The nicest part of Nim I feel is that it was super easy for non-Nim programmers to pick up and understand. The team would regularly contribute to the tooling despite not using it anywhere near as extensively as myself, which I think speaks volumes to it's ease-of-use
I haven't written any Go, and only a little Rust, but it competes with both of them in a way.
It's safe and GC'd by default, but you can trivially swap GC or you can run entirely without GC and do everything manually. It's idiomatic to use managed references but you can do unsafe pointers if you want. Interoperability with C is easy but not seamless like with for instance Zig.
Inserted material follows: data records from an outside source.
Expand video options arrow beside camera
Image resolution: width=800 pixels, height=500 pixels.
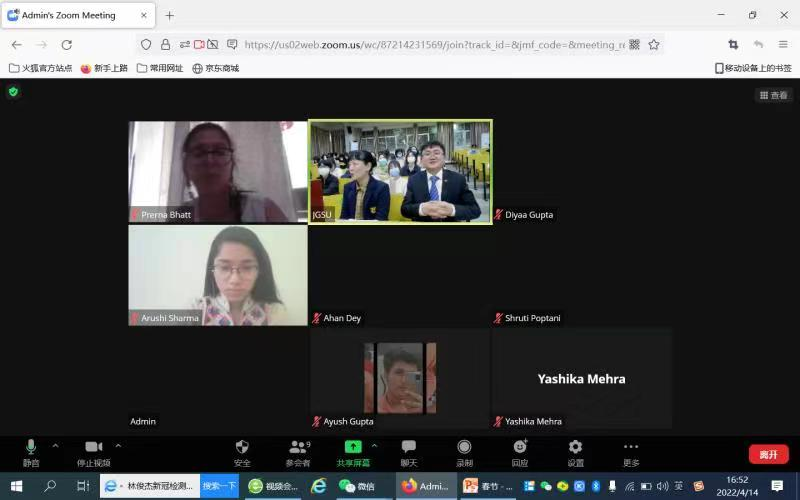point(118,445)
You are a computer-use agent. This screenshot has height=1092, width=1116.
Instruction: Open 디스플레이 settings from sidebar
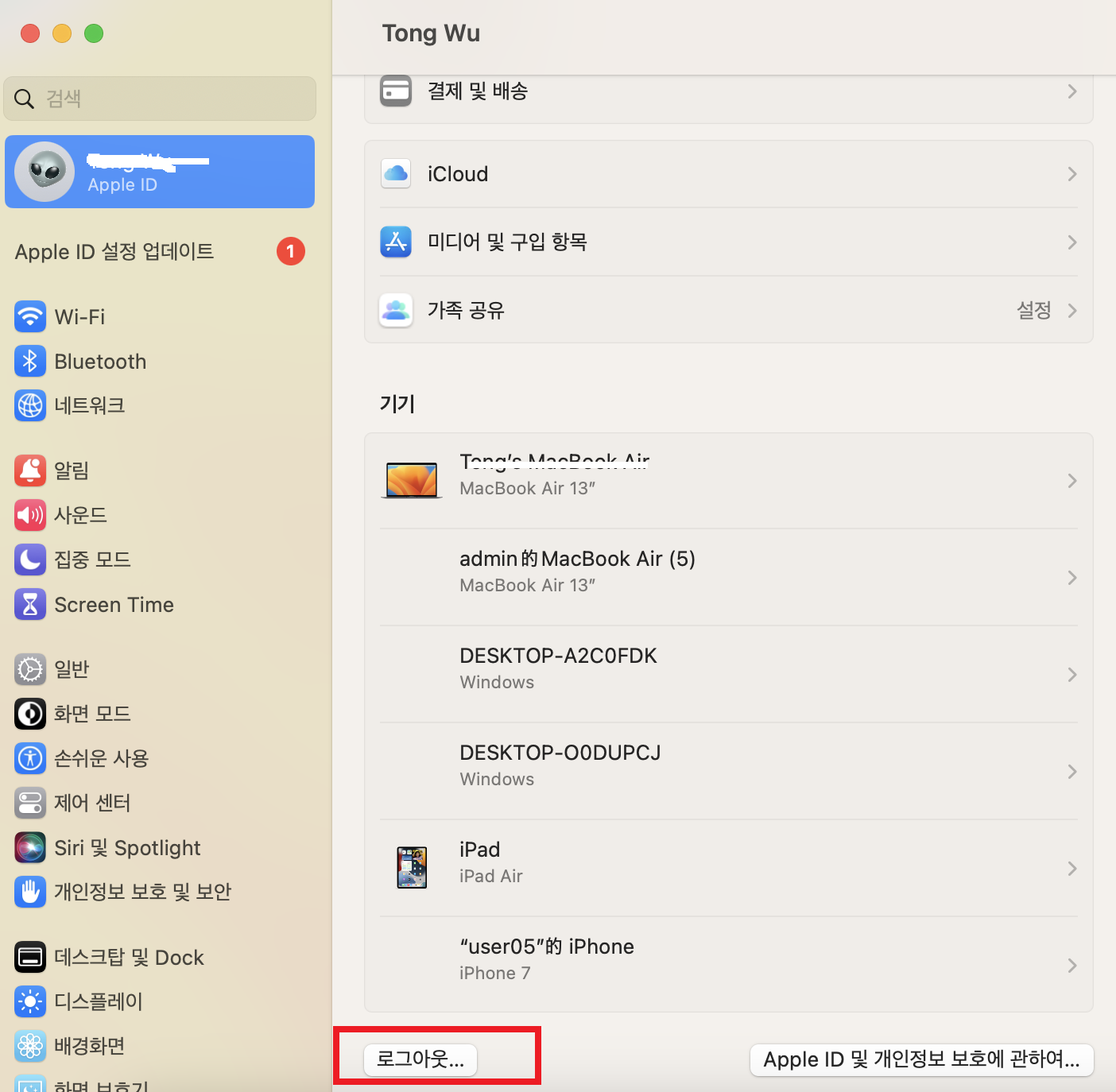point(29,1001)
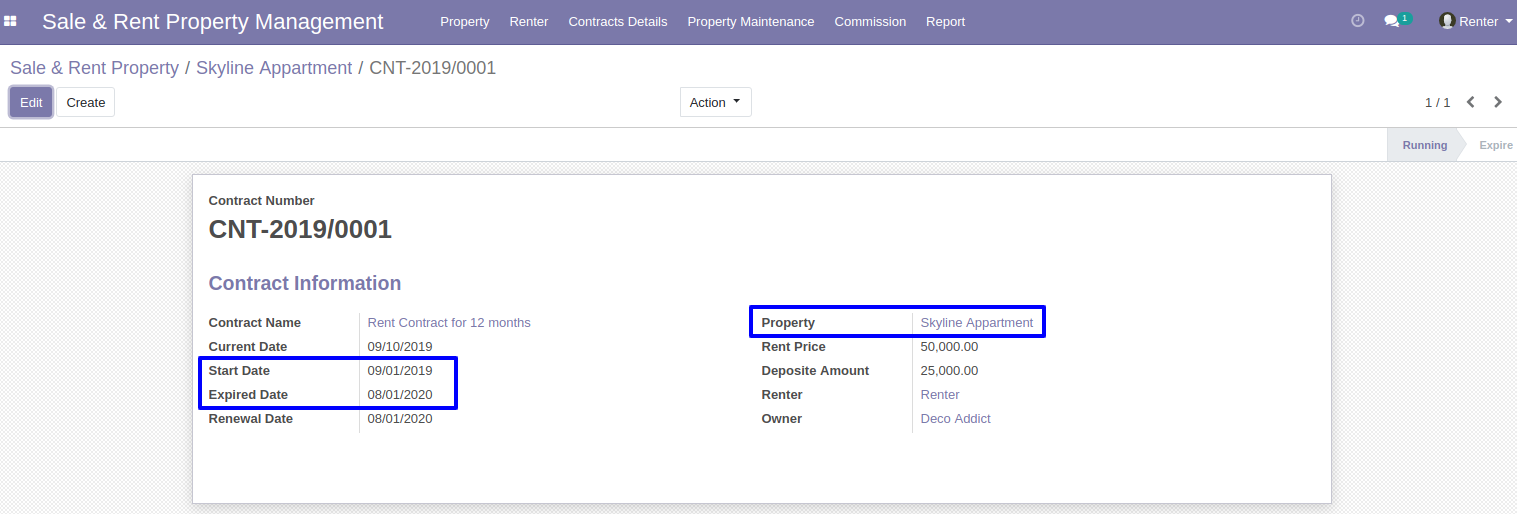Viewport: 1517px width, 514px height.
Task: Open the apps grid menu icon
Action: coord(11,21)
Compile times are excellent compared to Rust, as are binary sizes, making static binaries is trivial (which is harder in Go from what I understand).
I find the syntax easier/better than Rust with fewer special characters, but compared to Go I think the syntax is a wash.
It requires very little boiler plate, and let's you do things that cut down on code size like using `var` or `let` statements in blocks:
var
intVal: int
strVal: string
I like the distinction of var vs. let over Rust's let mut/let as well.
The two major weaknesses at this point are package availability and documentation. There's a package for everything in Go and Rust land, and there's lots of documentation for everything. There's quite a handy standard library in Nim and most of what you typically need in the Nimble package manager, but sometimes you'll run into the situation of having to roll your own X.